**TESTO DELLA PAGINA**
######

A me anche è morto un padre da circa un anno. Una malattia l’ha strappato alla nostra famiglia in poco tempo. Mi chiedono spesso che padre è stato, aneddoti, in cosa gli somiglio, in cosa invece eravamo e siamo differenti.
Allora inizio a raccontare, poi gli occhi diventano lucidi e cambio discorso.
Ecco, gli occhi lucidi e il desiderio di cambiare discorso li ha pure Maria Concetta Riina, figlia del boss Totò Riina.
Maria Concetta ci parla di un padre amorevole, attento, dolce. Certo, cambiavano spesso città i ragazzini che, come nei tempi antichi, avevano come precettore proprio Ninetta Bagarella, madre e moglie di questa famiglia Italiana. Andavano alla Santa Messa, facevano la spesa. Ecco che oltre ad un assassino si intravede quest’uomo con il completo gessato sul blu e il profumo di dopobarba, che mangia spaghetti e che decide indisturbato la vita e la morte di un paese. Un padre di famiglia, che si presta con non pochi vantaggi ad essere l’esecutore materiale di crimini di Stato. In cambio vacanze, soldi e spaghetti. Cosanostra, come tutte le mafie, senza l’aiuto di una parte dello Stato, non avrebbe ragione di esistere, ramificarsi. Senza una parte di giornalismo neppure ci sarebbe spazio per “i ricordi rosa” di Concetta.
Poichè se vale il principio che i processi non si fanno in tv, non c’è neppure spazio per commemorare, ricordare, umanizzare un assassino.

######

**DETTAGLI ESERCIZIO**
Riporta parola per parola l'intero testo su Maria Concetta Riina.

Voci di dati raccolte
######

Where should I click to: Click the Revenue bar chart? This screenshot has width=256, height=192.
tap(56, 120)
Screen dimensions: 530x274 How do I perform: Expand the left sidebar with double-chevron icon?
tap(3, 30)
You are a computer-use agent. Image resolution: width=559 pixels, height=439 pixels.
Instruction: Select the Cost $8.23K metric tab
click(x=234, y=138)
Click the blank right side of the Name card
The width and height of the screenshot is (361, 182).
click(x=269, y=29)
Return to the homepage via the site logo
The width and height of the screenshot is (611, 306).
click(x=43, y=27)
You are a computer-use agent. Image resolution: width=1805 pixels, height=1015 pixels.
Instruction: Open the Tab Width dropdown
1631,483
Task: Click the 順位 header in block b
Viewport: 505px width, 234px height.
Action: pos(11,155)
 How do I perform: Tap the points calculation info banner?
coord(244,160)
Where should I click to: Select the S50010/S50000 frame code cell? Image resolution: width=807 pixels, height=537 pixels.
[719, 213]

######

**RISULTATO**
A me anche è morto un padre da circa un anno. Una malattia l’ha strappato alla nostra famiglia in poco tempo. Mi chiedono spesso che padre è stato, aneddoti, in cosa gli somiglio, in cosa invece eravamo e siamo differenti.
Allora inizio a raccontare, poi gli occhi diventano lucidi e cambio discorso.
Ecco, gli occhi lucidi e il desiderio di cambiare discorso li ha pure Maria Concetta Riina, figlia del boss Totò Riina.
Maria Concetta ci parla di un padre amorevole, attento, dolce. Certo, cambiavano spesso città i ragazzini che, come nei tempi antichi, avevano come precettore proprio Ninetta Bagarella, madre e moglie di questa famiglia Italiana. Andavano alla Santa Messa, facevano la spesa. Ecco che oltre ad un assassino si intravede quest’uomo con il completo gessato sul blu e il profumo di dopobarba, che mangia spaghetti e che decide indisturbato la vita e la morte di un paese. Un padre di famiglia, che si presta con non pochi vantaggi ad essere l’esecutore materiale di crimini di Stato. In cambio vacanze, soldi e spaghetti. Cosanostra, come tutte le mafie, senza l’aiuto di una parte dello Stato, non avrebbe ragione di esistere, ramificarsi. Senza una parte di giornalismo neppure ci sarebbe spazio per “i ricordi rosa” di Concetta.
Poichè se vale il principio che i processi non si fanno in tv, non c’è neppure spazio per commemorare, ricordare, umanizzare un assassino.